REQUIRED WORK >> Pick up the text on the monkeypox outbreak where it stops and continue it.

SUPPLIED TEXT >>
════
New York State and City, respectively, have declared an Imminent Threat to Public Health (ITPH) and a public health emergency to combat the ongoing monkeypox outbreak. New York officials had to act because the city has become the epicenter of this new epidemic, and the federal response to a virus that could have easily been contained has been so anemic.
Monkeypox disease was first reported in humans in 1970, but prior to this past May, human monkeypox cases were seldom reported outside of Africa unless these people were travelers from endemic areas in West or Central Africa. In the current monkeypox outbreak, though, nearly all the cases and sustained chains of transmission are in countries that have not historically reported monkeypox. It appears that in nearly all cases, transmission has occurred through sexual activity between men.
The current tally is 23,351 confirmed cases and eight deaths in 83 countries, with 89 percent of cases concentrated in just 10 countries. The U.S. has the dubious distinction of being the world leader.
════
SUPPLIED RECORDS >>
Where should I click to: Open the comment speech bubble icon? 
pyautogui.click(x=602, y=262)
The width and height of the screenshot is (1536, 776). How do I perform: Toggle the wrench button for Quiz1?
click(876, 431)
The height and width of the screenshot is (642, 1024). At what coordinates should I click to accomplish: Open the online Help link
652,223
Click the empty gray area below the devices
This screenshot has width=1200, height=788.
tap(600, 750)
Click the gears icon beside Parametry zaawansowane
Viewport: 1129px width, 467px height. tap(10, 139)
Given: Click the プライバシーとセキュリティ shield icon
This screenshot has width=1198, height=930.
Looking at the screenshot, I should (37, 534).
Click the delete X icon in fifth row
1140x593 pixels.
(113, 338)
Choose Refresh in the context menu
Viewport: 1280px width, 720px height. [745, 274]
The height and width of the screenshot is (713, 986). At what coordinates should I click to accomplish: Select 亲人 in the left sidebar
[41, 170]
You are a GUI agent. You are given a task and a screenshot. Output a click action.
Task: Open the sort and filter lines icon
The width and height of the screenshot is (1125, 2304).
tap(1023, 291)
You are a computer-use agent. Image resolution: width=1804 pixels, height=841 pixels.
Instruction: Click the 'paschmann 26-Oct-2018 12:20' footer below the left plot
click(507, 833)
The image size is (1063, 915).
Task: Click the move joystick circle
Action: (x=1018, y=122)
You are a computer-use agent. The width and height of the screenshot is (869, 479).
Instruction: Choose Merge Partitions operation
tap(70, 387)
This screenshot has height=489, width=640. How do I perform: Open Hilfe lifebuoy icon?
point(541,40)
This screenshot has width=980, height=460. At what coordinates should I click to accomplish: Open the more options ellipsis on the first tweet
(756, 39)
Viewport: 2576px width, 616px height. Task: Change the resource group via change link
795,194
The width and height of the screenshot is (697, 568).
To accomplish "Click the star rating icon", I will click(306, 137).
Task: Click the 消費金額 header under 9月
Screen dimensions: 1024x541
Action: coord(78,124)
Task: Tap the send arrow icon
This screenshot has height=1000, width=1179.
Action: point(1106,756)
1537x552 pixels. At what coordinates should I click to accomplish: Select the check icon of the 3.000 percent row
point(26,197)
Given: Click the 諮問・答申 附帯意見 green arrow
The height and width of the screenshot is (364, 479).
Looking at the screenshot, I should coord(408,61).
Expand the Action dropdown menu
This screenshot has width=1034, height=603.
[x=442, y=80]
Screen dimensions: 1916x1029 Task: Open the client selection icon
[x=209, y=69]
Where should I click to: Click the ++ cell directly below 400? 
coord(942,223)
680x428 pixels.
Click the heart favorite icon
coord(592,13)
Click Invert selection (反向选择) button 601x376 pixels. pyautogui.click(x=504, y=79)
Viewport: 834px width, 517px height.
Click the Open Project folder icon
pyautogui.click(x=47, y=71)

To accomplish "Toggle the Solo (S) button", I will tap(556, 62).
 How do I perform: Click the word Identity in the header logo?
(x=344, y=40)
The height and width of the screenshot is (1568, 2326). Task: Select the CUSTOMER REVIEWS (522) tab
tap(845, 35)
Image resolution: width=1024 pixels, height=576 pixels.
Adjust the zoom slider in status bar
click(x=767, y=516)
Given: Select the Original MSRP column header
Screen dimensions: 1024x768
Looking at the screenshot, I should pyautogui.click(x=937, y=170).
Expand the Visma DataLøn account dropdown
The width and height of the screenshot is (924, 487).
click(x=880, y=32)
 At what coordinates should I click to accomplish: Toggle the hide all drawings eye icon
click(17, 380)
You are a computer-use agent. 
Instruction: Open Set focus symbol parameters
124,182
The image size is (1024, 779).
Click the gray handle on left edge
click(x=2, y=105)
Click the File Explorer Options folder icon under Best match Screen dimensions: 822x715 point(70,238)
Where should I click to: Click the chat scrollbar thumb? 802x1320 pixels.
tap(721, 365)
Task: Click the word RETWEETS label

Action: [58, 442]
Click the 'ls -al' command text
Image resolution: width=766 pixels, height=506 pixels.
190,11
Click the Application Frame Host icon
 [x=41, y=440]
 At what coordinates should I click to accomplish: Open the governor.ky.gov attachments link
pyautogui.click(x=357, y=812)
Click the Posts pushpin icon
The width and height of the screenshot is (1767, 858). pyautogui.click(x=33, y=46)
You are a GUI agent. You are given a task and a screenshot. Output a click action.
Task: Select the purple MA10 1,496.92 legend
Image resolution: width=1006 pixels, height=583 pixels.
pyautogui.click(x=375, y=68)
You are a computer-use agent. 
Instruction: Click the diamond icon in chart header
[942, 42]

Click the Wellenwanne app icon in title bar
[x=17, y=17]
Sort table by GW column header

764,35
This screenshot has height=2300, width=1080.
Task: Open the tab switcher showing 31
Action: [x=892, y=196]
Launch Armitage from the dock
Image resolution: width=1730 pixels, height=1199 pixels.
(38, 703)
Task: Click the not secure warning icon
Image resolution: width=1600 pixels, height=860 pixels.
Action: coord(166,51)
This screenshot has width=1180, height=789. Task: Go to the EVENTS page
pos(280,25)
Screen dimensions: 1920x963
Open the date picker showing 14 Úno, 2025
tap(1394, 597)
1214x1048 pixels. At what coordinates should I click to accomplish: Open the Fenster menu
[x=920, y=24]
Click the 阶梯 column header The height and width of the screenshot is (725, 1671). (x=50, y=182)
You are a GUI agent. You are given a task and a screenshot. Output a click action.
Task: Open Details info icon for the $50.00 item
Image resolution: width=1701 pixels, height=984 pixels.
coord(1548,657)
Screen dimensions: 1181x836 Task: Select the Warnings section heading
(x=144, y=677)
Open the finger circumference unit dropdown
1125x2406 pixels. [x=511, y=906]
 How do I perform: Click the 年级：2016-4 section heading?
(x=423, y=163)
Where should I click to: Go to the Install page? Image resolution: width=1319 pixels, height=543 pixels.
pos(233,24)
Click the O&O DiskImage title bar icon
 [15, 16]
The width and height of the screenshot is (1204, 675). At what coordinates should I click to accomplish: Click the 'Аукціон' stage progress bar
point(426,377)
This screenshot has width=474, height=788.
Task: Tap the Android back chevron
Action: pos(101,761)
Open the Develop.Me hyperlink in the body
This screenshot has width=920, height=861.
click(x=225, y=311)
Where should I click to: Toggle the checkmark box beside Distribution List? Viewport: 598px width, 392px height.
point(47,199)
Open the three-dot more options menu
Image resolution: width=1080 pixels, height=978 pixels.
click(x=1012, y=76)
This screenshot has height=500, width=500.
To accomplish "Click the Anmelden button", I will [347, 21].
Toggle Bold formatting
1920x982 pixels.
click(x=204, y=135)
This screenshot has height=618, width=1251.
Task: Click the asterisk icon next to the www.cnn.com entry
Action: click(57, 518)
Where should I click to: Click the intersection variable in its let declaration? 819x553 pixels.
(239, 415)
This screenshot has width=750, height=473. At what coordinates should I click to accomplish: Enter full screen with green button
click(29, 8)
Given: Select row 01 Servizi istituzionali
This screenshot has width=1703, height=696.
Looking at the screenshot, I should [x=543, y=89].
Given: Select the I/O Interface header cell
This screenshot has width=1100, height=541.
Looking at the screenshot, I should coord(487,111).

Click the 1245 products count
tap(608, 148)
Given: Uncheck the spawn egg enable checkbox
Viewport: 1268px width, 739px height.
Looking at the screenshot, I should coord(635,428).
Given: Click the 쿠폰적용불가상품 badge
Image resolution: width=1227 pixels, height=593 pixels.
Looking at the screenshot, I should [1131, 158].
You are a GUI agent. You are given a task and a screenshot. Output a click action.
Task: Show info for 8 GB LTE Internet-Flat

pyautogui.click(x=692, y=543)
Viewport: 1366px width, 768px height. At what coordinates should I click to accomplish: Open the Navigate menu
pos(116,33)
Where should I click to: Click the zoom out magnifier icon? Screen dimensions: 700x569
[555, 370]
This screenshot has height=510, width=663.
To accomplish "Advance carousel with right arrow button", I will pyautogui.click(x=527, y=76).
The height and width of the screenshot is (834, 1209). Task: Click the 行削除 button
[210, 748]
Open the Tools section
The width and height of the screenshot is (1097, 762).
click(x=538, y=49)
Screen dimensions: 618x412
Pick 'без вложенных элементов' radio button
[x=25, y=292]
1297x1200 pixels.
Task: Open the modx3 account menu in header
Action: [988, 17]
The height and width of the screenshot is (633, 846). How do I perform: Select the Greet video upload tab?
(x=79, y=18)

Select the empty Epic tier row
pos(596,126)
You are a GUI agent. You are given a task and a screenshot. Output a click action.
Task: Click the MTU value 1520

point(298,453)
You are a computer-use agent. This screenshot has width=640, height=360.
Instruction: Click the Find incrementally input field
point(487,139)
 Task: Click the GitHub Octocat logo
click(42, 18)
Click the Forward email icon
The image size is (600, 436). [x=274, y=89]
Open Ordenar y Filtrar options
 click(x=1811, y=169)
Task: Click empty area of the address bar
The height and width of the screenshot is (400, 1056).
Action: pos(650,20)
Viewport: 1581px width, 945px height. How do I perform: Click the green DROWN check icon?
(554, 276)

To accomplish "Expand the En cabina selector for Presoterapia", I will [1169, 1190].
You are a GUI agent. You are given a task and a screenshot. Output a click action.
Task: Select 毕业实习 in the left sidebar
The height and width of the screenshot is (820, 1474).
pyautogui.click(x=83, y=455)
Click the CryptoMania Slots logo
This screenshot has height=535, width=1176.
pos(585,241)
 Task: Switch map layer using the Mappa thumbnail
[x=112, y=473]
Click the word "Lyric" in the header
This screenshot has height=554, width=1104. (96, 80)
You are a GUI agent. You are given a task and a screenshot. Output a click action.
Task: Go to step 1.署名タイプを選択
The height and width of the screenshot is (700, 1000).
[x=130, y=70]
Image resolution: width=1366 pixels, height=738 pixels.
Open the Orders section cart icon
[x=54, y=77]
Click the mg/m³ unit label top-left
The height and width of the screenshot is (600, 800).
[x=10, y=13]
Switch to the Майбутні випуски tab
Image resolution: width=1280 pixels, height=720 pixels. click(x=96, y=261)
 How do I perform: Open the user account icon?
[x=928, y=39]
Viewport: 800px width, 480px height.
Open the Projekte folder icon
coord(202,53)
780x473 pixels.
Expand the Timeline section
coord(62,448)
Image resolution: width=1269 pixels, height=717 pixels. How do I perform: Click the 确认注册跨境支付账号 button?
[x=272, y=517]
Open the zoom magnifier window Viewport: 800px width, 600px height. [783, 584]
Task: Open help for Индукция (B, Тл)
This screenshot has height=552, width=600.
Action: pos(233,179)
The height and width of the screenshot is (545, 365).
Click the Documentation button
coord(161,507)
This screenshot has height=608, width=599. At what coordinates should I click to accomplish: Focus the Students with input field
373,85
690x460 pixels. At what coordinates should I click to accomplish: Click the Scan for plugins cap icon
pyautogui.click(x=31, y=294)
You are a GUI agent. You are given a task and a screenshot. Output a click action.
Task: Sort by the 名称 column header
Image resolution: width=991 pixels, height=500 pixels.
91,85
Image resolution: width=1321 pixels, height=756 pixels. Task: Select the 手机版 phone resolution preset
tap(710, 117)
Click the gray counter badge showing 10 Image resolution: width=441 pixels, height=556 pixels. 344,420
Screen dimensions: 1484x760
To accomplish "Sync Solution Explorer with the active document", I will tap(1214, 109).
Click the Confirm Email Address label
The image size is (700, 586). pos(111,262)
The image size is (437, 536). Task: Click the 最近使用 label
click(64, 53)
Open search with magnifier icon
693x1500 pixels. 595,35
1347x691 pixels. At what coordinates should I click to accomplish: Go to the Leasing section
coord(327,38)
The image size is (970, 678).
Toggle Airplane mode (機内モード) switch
════
EXERCISE RESPONSE >>
The CDC reports 5,800 U.S. cases, highly concentrated in a few areas. New York State accounts for a quarter of the nation’s cases (1,390), and nearly all those cases (94 percent) are in New York City. The metropolitan areas of Westchester, Nassau, and Suffolk Counties account for another 5 percent of New York State’s total. California ranks a distant second (827) among states, with the balance of cases concentrated in just a few others. Twenty-three states and Puerto Rico report 20 or fewer cases in each, and two states have no cases.
Features of the monkeypox virus and the disease it causes make it highly amenable to control with standard public health measures. Monkeypox is less severe and transmissible than Covid-19. It spreads through intimate contact, primarily skin-to-skin. Respiratory transmission is far less common and requires prolonged face-to-face contact. Unlike Covid-19, which can spread before symptoms are apparent, monkeypox is only transmitted after symptoms—rash, fever, lethargy—occur. And, perhaps most important, unlike Covid-19, for which there were no vaccines or treatments during most of the first year of the pandemic, approved vaccines and antivirals exist for monkeypox.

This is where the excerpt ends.